日本人材派遣協会(水田正道会長)は12日、東京・丸の内で2019年度定時総会を開いた=写真。4月から順次施行された「働き方改革関連法」と来年以降に施行となる法律の動きをとらえ、「労働者派遣法・労働関連法規への対応」と「派遣社員のキャリア形成支援」を中核事業に活動を展開していくことを確認し合った。
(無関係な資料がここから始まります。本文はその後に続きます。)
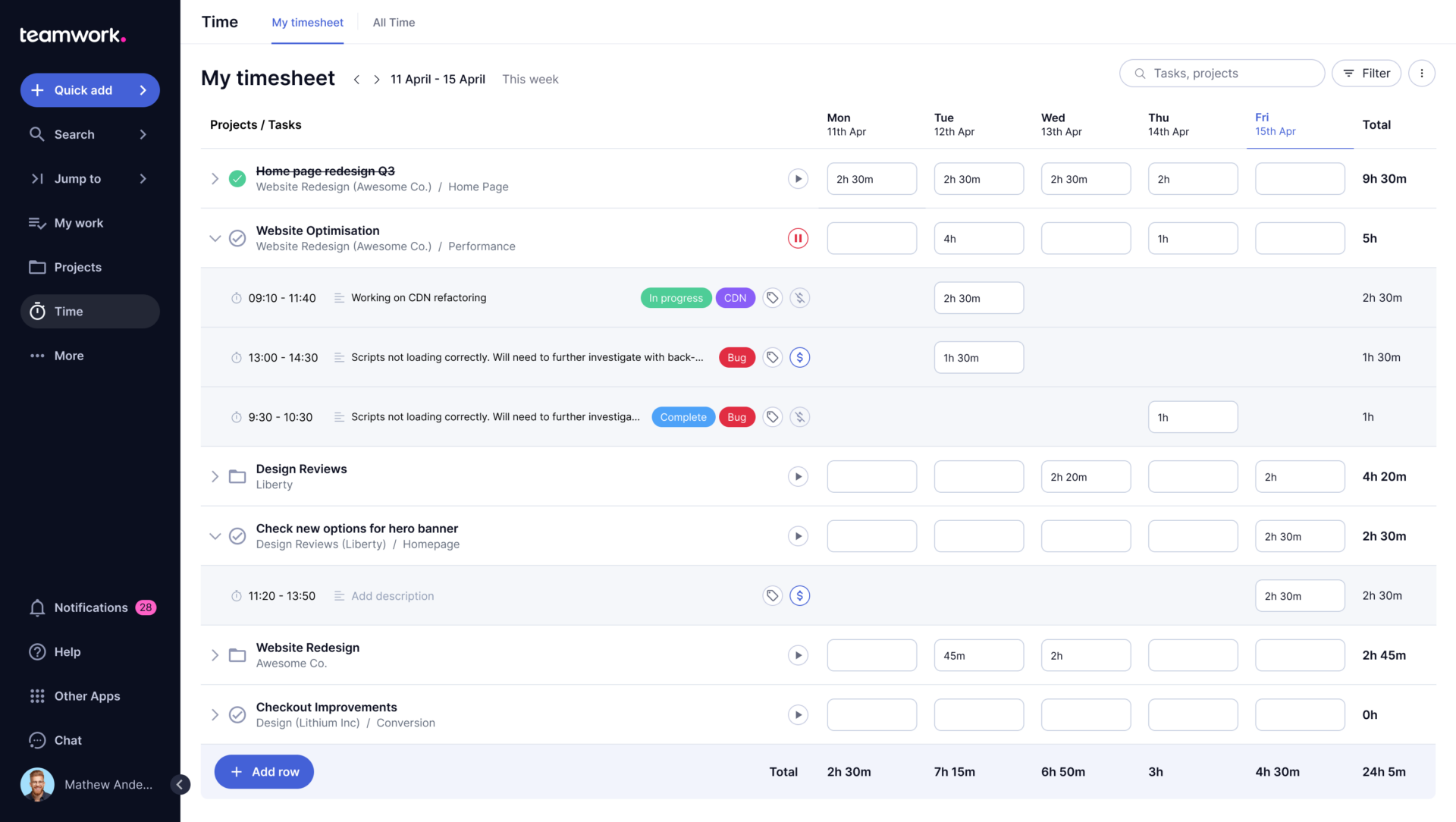The height and width of the screenshot is (822, 1456).
Task: Click the play timer icon on Design Reviews row
Action: 798,476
総会では、水田会長らが報告した18年度事業報告と決算などを満場一致で承認した。19年度事業計画では、2つの事業を展開する具体策として、会員企業の活動を支援する情報提供の強化や改正法に対応したコンテンツの制作、各地でのセミナーの開催、eラーニングシステムを軸とする教育コンテンツの拡充などを推し進める。
また、昨年の理事・監事の改選後(任期2年)に欠員が生じた役員の補充および増員強化を目的とする議案が上程され、新たに猪又明美氏(東洋ワーク副社長)、大原茂氏(ウィルグループ社長)、中尾慎太郎氏(パソナ社長)、山本慎也氏(リクルートスタッフィング社長)が理事に、秋末哲氏(アヴァンティスタッフ社長)が監事に選任された。
講演会では、厚生労働省・職業安定局需給調整事業課の牛島聡課長が「同一労働同一賃金について」と題して講演。「同一労働同一賃金ガイドライン」の着眼点と留意点を整理したうえで、事業主が実施する「派遣2方式」の実務の流れについて丁寧に解説した。特に、労使協定方式の運用に向けて、年内に準備を進めておく必要性を強調した。
懇親会の冒頭、水田会長は同一労働同一賃金に伴う来年4月施行の改正派遣法に触れ、「事業者にとって準備や対応すべきことがたくさんあって大変なのは間違いない。そうした中で、派遣社員の待遇が上がる契機になればと考えており、派遣という働き方が魅力的であることを示していくためにも、法の趣旨をしっかり理解したうえで料金改定に汗を流していくことが健全な業界発展のカギとなる」と力を込めた。